Wednesday, March 23, 2011

Day 2

With a Cheeto hangover, I bumbled into my office with my usual routine.  It dawned on me I hadn't asked the obvious question, "What will my job be until June 1?"  The internet was spotty but I managed to get in touch with Lynette by phone.  I knew how upset she was the day before and thought we'd both feel better if we talked.  We stayed on the phone well over an hour, reaching out, asking questions, comforting one another, making jokes, wondering about other colleagues, trying to be strong, and being together.


I felt if I could accomplish something I'd feel better. Accomplish something pertaining to control, my future, anything.  So, I changed our answering tape and my tagline in my gmail account. There.  That would make it better. Now, I've begun the separation process.


Jillian called.  What a sweetie!  She was feeling the same thing this morning.  We both did the same FB post:  Yesterday was not a bad dream; it was real.  Mine was, "Reality Check, yesterday was not a bad dream.  What now Lord."

Britt called to say she was coming to DC...one last time to celebrate as we'd always done...at an NWP event.  It comforted me.  Just as she had comforted me the day before when I called her sobbing and just as I can always count on her to comfort me.
I was still in PJs at 10ish when Matt called to say a contractor was coming over.  I retreated to a bubble bath, the first step of trying to gather my wits.  I didn't relax, even reading.

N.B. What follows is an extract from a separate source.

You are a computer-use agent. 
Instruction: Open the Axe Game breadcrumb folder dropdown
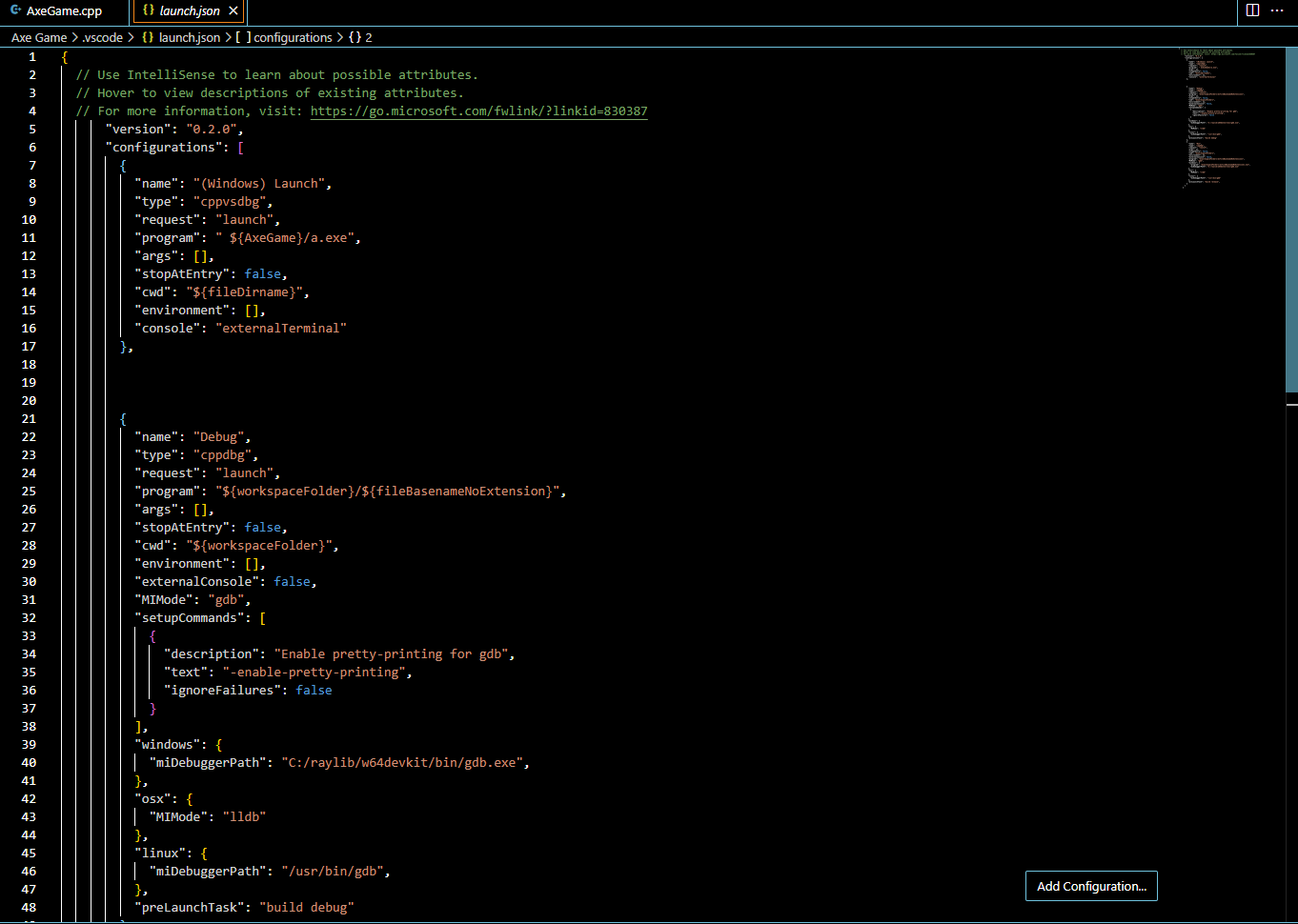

Penny came up to chat; she's leaving for England Monday and I'm so happy she is making her transition.  Two months there to think...with no burden of property or responsibility here...I was a bit envious.  Yesterday I kept thinking, I want to run away.  Something in me was seven again.  I could see my father's anger when I ran away and returned home half hour later with a stray kitten I wanted to keep.  Being vulnerable brings back all sorts of memories.

We ended the day at church.  Mom was in a bad mood, people at church were controlling, we were the hosts, so I never had time for the spiritual state of mind I usually have there.  It was disappointing.

By ten I was back in fetal position in bed.